"Okay!" Diyerek içeri giren Ali ile kafamı yerden kaldırabilmiştim sonunda.
"Oğlum ev yanıyormuş neredeyse lan! Ne yapıyorsun burada?" Diye kolumdan tutup yatağa oturttu ve yüzüme bir iki tane tokat atarak kendime gelmemi sağlamaya çalıştı.
"Yine ne oldu yavrum ya?" Diyerek beni kendine çekip sıkıca sarıldı. Ara ara belimi de okşayarak sakinleşmeme yardımcı oluyordu.
"Alper'i kovdum" dememle şaşkınca elini omzuma atıp geriye çekti ve çökmüş yüzüme baktı.
"Ne demek Alper'i kovdum?" Demesiyle burnumu çekerek konuşmaya başladım. Biriyle dertleşmeye ihtiyacım vardı yoksa içimdeki sıkıntı beni öldürecekti.
"Bana Omay dedi" dediğimde yüzünden yine bir şaşkınlık ifadesi geçse de hemen toparlanmıştı.
"Ee?" Dediğinde kaşlarımı çatarak baktım.
"Ne demek ee? Omay dedi lan, hala benim kız olduğumu falan mı düşünüyor bu dingil?" Dediğimde kahkaha atmıştı.
"Oğlum ne saçmalıyorsun lan sen?" Demesiyle gözlerimi kocaman kocaman açıp cümlesinin devamını beklemeye başladım.

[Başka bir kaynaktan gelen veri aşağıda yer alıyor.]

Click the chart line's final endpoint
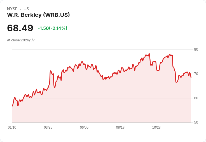 click(x=191, y=77)
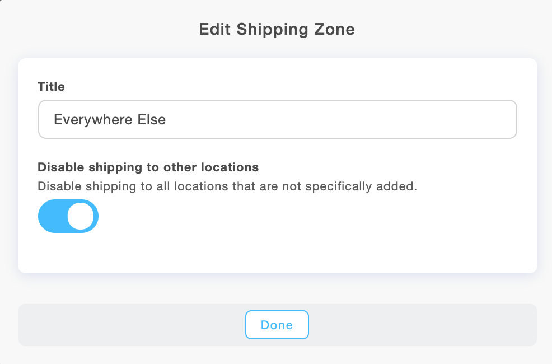Image resolution: width=552 pixels, height=364 pixels.
Task: Click the Title field label
Action: 51,87
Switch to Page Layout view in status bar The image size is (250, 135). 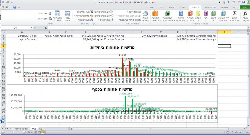[39, 132]
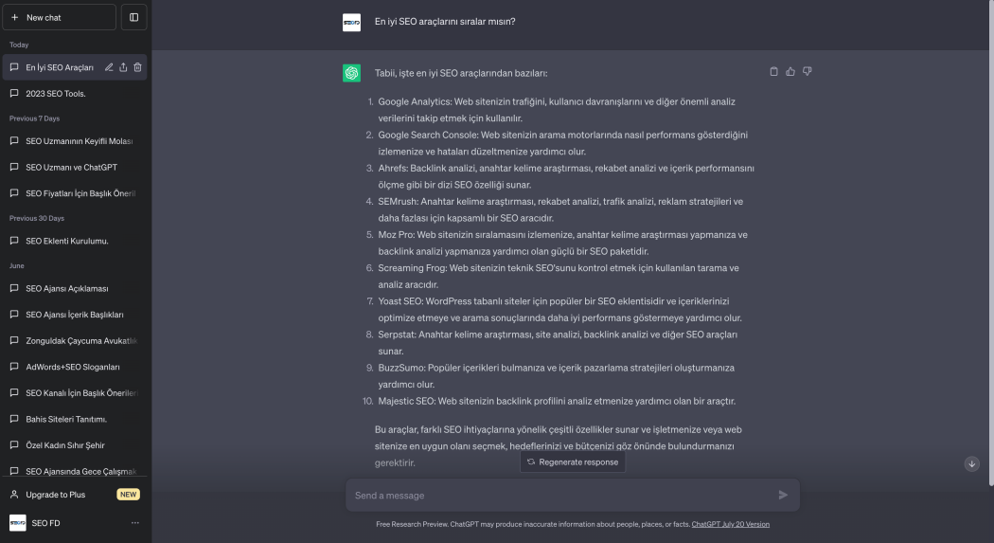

"Çocuk sana baştan beri Omay dediği için ağzından çıkmıştır. Ben sana adım Abdülrezzak desem ve sen hep onu bilsen sonra da adımın Ali olduğunu söylesem bana Ali demekte zorlanmaz mısın?" demesiyle ağzım ve gözlerim aynı oranda açılmıştı.
"Ben bu açıdan hiç bakmamıştım ama çok saçma bir örnek" dediğimde gülerek yanıma oturdu ve kafamı omzuna çekti.
"Hayır değil, oğlum benim bir kardeşimin ismi Cemre diğerininki Emre daha bir kere doğru isimle çağırmadım çocukları"
"Bir de Abdülrezzak iyiydi değil mi?" dediğinde ister istemez bir kıkırtı çıkmıştı dudaklarımdan.
"Yine de sevmiyor bence, hala kafasındaki Omay fikrine uydurmaya çalışıyor beni" dediğimde tepki vermemişti.
"Hem onu geç, ilk geldiği gün beni bırakıp Buse'yi hastaneye götürdü. İkisi birden olunca, üstüne bir de geçmişte yaşananlarla birlikte patladım galiba"
"Seni bırakıp karıya gitmiş demek şerefsiz" dediğinde yine gülmüştüm. Çocuk resmen iki saniyede neşemi arttırmıştı.
"Başka kimse yok muymuş götürecek kızı?" Dediğinde omzumu çekerek bilmiyorum demiştim.
"Biraz şerefsizlik yapmış şimdi dürüst olayım ama bilemezsin ya kız cidden zor durumdaysa?" dediğinde gülmüştüm.
"Bilmiyorum"
"Onu boşver de sana güzel bir haberim var, belki bu biraz rahatlatır seni, yani en azından bir dert eksilir başından" dediğinde başımı kaldırarak alttan alta yüzüne bakmıştım.
"Murat seni sevmiyormuş, pezevenk bu sefer de bana yürüyor" dediğinde gerçekten üzerimden büyük bir yük kalkmış gibi hissetmiştim kendimi.
"Hadi lan ordan!" Dediğimde gülüp kafasını geriye attı.
"Sevmiyorsun dimi lan çocuğu, çok yakışıklı ben bir düşünürüm ha" dediğinde kahkaha atmıştım.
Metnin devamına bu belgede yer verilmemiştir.